CRÍTICAS ESTREIAS

Menino 23: Divisões sociais não tão distantes

Quando estamos na escola, somos informados que o 20 de novembro é uma data mais apropriada para refletirmos sobre a luta dos negros por igualdade social no Brasil. Isso porque a assinatura da Lei Áurea, data a qual se refere o 13 de maio, não promoveu tantos avanços assim na questão racial. Prova disso é a surpreendente história narrada no documentário Menino 23 – Infâncias Perdidas no Brasil.

MAIS:
Entrevista: Filme traz “um espelho da sociedade daquela época”, diz diretor

A partir de um tijolo marcado com a suástica nazista encontrado em uma fazenda no interior de São Paulo, o historiador Sidney Aguilar iniciou uma pesquisa reveladora. Nos anos 1930, algumas décadas após a Abolição da Escravatura, uma família de elite “adotou” cerca de cinquenta garotos negros de um orfanato no Rio de Janeiro e os levou para as tais terras paulistas. Esses meninos viveram ali por muitos anos sob regime de escravidão.

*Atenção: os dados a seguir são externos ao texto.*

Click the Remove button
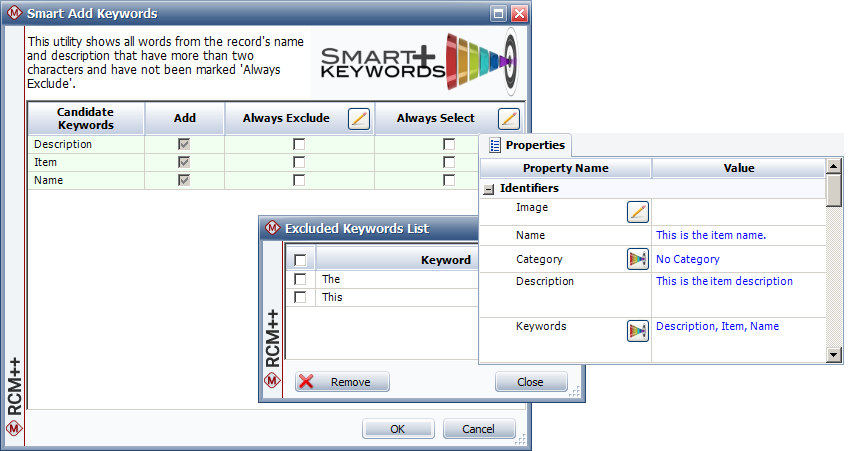850x451 pixels. [x=342, y=382]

Apenas esse fato já seria digno de um documentário, mas há mais por trás dessa barbárie: os escravocratas Rocha Miranda eram vistos na época como grandes bem-feitores – até hoje, nomes de membros da família batizam ruas e prédios públicos. A escravidão desses garotos só foi possível por causa de um cenário social frutífero a ideologias reacionárias, como o nazismo, o fascismo e o integralismo.

Conhecer a história narrada em Menino 23 é altamente relevante no Brasil atual, onde forças conservadores se avolumam e chegam ao poder – assim como em outras partes do mundo. Por isso, é elogiável a linguagem acessível e instigante do documentário. Além dos depoimentos e imagens de arquivo de praxe, o longa traz dramatizações dos ocorridos em um roteiro em tom investigativo.

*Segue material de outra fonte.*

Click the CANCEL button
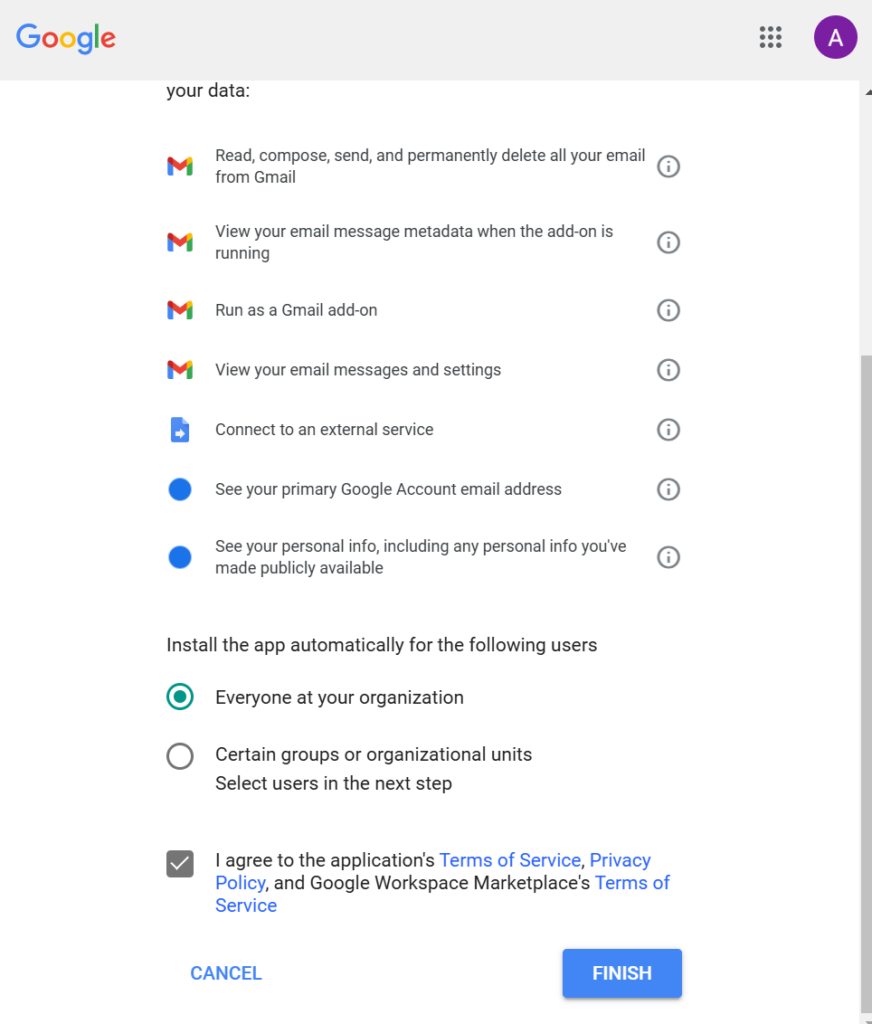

Por ter uma base histórica tão sólida, o documentário não foge à obrigação de traçar paralelos entre os eventos dos anos 1930 com a contemporaneidade brasileira. Aqueles que na época se alinharam aos interesses de uma elite nada disposta a perder seus privilégios ficaram marcados como vilões nos livros de História, essa força que se move em ciclos. Por essa peculiaridade, não é difícil imaginar que adotar posturas e aliados semelhantes hoje em dia pode resultar na mesma mácula para as próximas gerações.